TASK OBJECTIVE - Please copy out all the rows below in full, requests included, and add 80 to each coordinate number in the answers while leaving the requests unchanged.

DATA FOR PROCESSING -
•••••
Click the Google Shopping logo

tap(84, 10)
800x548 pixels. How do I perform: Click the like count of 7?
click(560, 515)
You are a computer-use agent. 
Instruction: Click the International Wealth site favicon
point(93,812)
•••••
EXERCISE OUTPUT -
Click the Google Shopping logo

tap(164, 90)
800x548 pixels. How do I perform: Click the like count of 7?
click(640, 595)
You are a computer-use agent. 
Instruction: Click the International Wealth site favicon
point(173,892)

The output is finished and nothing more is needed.